Required action:
Using the records below, transcribe exactly only the lines from the one with "This screenshot has width=1017, height=414." through the end, both included, and drop every picture.

Extracted information section start

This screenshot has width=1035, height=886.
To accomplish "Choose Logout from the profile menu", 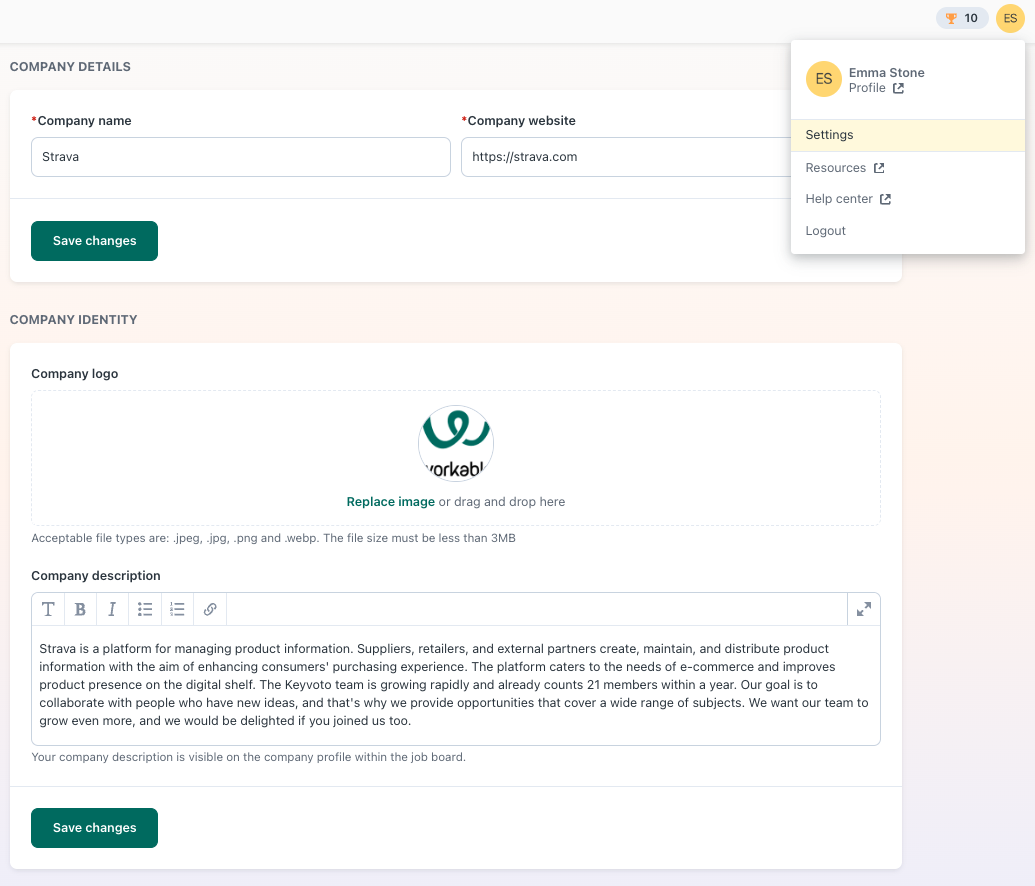I will [825, 230].
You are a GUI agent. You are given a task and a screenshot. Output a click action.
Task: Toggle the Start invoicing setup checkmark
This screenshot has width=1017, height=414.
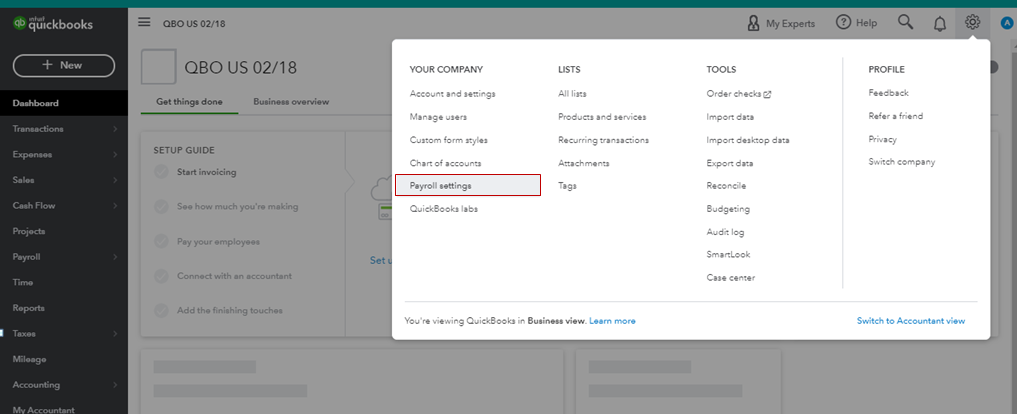(x=161, y=172)
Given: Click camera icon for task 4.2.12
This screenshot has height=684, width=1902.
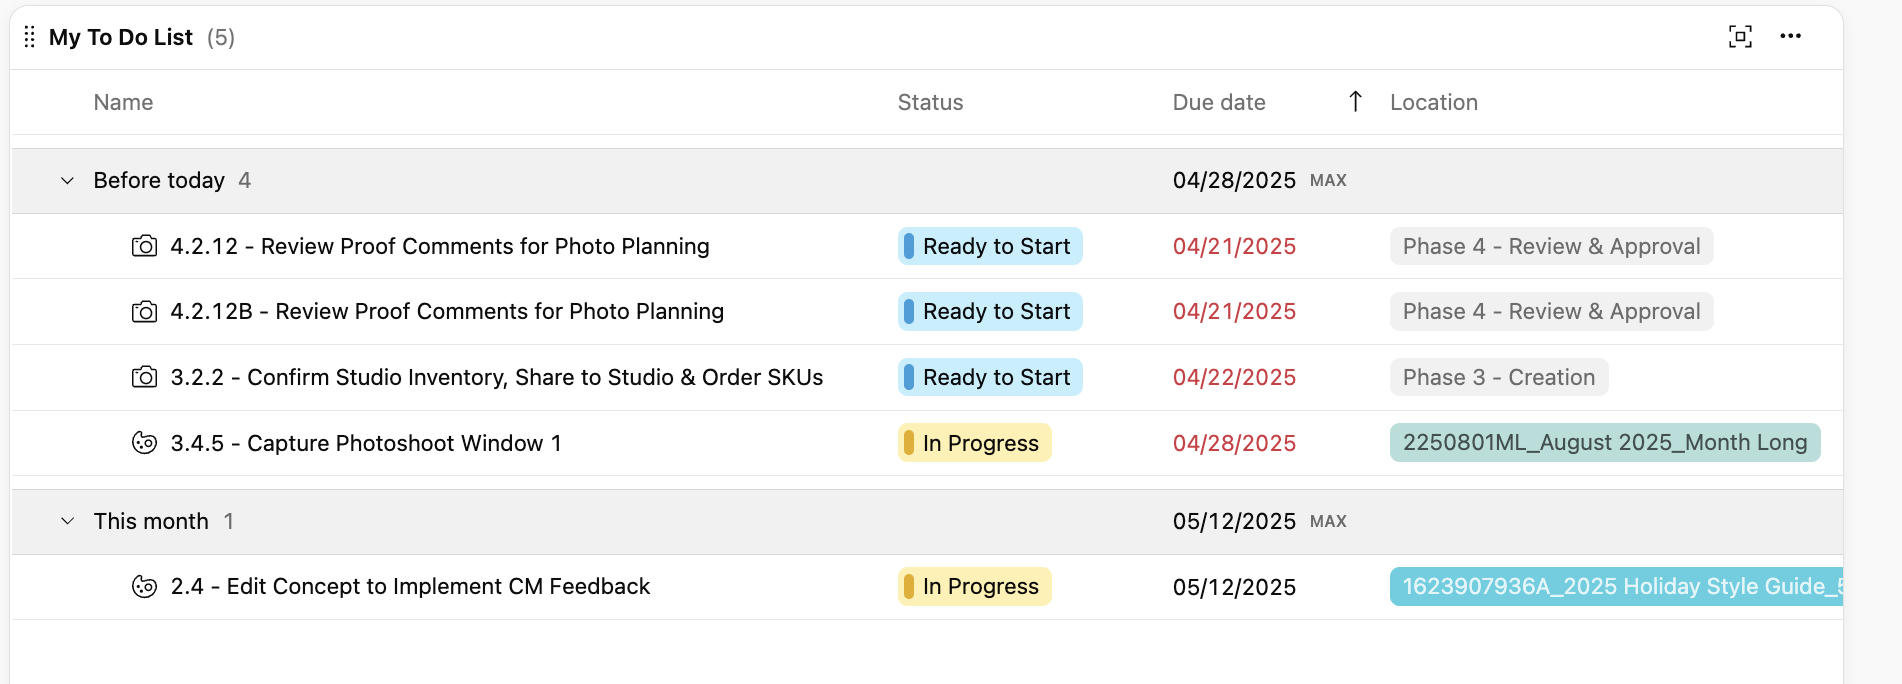Looking at the screenshot, I should point(145,246).

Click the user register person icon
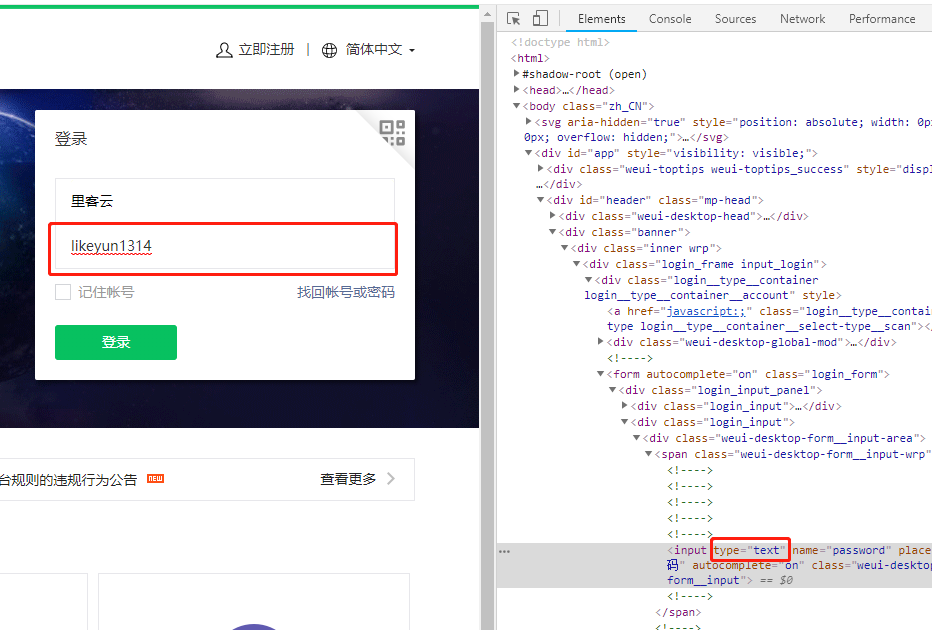coord(224,50)
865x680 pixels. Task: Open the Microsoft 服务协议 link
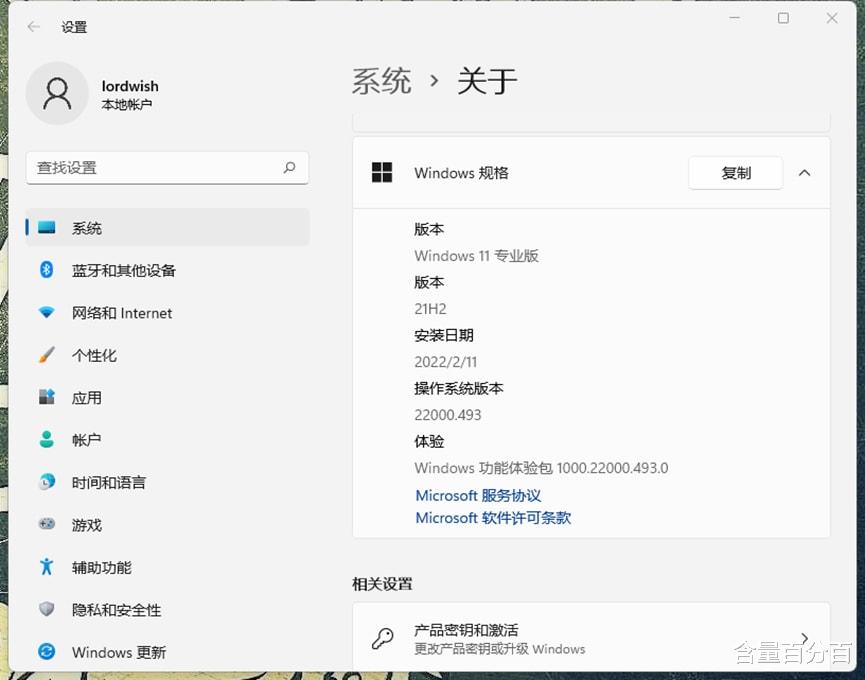pos(478,495)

Extracted information section end

Answer space:
This screenshot has width=1017, height=414.
(x=161, y=172)
Given: Click camera icon for task 4.2.12
This screenshot has height=684, width=1902.
Looking at the screenshot, I should point(145,246).

Click the user register person icon
coord(224,50)
865x680 pixels. Task: Open the Microsoft 服务协议 link
pos(478,495)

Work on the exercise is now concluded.